Further studies have identified barriers that can affect older patients in providing good oral hygiene
care, such as; uncooperative patient, lack of motivation and poor communication (Balwant 2008;
Kilbourne et al. 2007; Ramon et al. 2003). In lieu of these studies, nurses have a vital role to play,
by ensuring that this patient group are properly cared for and also advocate for them where necessary
even at the multidisciplinary meeting.
Discussion
Evidence from the literature review showed that oral diseases are the major source of problem among
older psychiatric patients living in a long term setting. Thus the importance of improving oral hygiene
among older psychiatric patients is very essential because older patients with psychiatric illness are
at the risk of increased vulnerability to oral diseases and other complications (Ellefsen et al. 2009;
Malkin 2009; Kumar, Chandu and Shafiulla 2006 ). Although different risk factors such as lack of
motivation, uncooperativeness, apathetic nature of their illness, fear of treatment as well as poor
communication were given for poor oral hygiene in older psychiatric patients (Kumar, Chandu and
Shafiulla 2006). Nevertheless, nurses have important role in improving oral hygiene of older
psychiatric patients (Harris et al. 2008; Freer 2000). Findings from the reviewed literatures showed
that poor oral hygiene has a negative effect on older psychiatric patients living in long term setting
in which they were predisposed with several oral diseases ( Kossioins and Polychronopoulou 2012; Kumar,
Chandu and Shafiulla 2006; Lewis et al. 2001).This oral diseases were also linked with medical
conditions such as aspiration pneumonia( Stein and Henry 2009; Pearson and Chalmers 2004). Therefore,
oral hygiene problems need to be improved by psychiatric nurses through thorough assessment using
various tools and assessment guide that can be of assistance in identifying the oral hygiene status of
older psychiatric patients. Findings from the reviewed literatures showed the importance of using
these tools and guides as this will assist in identifying poor oral hygiene in the older psychiatric
patients which will consequently lead to early intervention that may then be applied ( Lynch et al.
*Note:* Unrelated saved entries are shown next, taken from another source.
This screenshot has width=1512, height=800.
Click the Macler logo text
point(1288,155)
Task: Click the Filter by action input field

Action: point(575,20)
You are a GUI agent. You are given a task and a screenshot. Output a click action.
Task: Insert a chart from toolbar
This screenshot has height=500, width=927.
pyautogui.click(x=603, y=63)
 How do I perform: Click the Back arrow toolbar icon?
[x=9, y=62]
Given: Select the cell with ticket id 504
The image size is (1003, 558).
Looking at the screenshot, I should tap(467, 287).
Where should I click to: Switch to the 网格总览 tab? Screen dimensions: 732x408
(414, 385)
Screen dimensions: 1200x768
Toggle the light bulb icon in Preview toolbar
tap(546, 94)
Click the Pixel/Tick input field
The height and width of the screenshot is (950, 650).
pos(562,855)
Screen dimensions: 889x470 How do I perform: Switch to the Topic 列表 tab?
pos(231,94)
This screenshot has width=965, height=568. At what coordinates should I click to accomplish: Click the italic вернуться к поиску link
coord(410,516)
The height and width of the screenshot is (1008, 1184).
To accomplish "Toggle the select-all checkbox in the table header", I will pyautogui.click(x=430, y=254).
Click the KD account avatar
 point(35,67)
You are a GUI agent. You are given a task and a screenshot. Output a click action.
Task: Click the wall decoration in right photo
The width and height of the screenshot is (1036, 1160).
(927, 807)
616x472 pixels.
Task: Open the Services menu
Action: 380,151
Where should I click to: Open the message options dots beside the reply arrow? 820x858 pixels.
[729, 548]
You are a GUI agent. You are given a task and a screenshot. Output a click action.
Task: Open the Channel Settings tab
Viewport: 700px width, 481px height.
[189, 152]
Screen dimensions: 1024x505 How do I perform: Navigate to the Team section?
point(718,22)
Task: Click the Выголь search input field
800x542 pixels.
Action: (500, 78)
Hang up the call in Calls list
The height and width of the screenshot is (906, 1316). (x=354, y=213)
2005; Pearson and Chalmers 2004; Bauer 2001; Sjorgen and Nordstrom 2000).
Furthermore, findings from literatures reviewed have shown that oral hygiene of this population group
can be optimised through different nursing roles which include encouraging this population group in
using preventative measures such as tooth brushing, overnight soaking dentures, dietary intake sugar
restrictions and appropriate referral to a dental services (Gil-Montaya et al. 2006; Pearson and
Chalmers 2005).Additionally, education was also seen as part of professional role of nurses in
improving the oral hygiene of older psychiatric patients. Even though the role of education in
improving oral hygiene of this group of patients was disputed in MacEntee et.al (2007) findings whereas
other literature reviewed validated the importance of education in improving oral hygiene of older
psychiatric patient living in long term setting (Park and Choi-kwon 2001; Nicol et al. 2005). From the
reviewed literatures the aforementioned nursing roles were deemed useful in improving oral hygiene of
older psychiatric patient living in long term setting.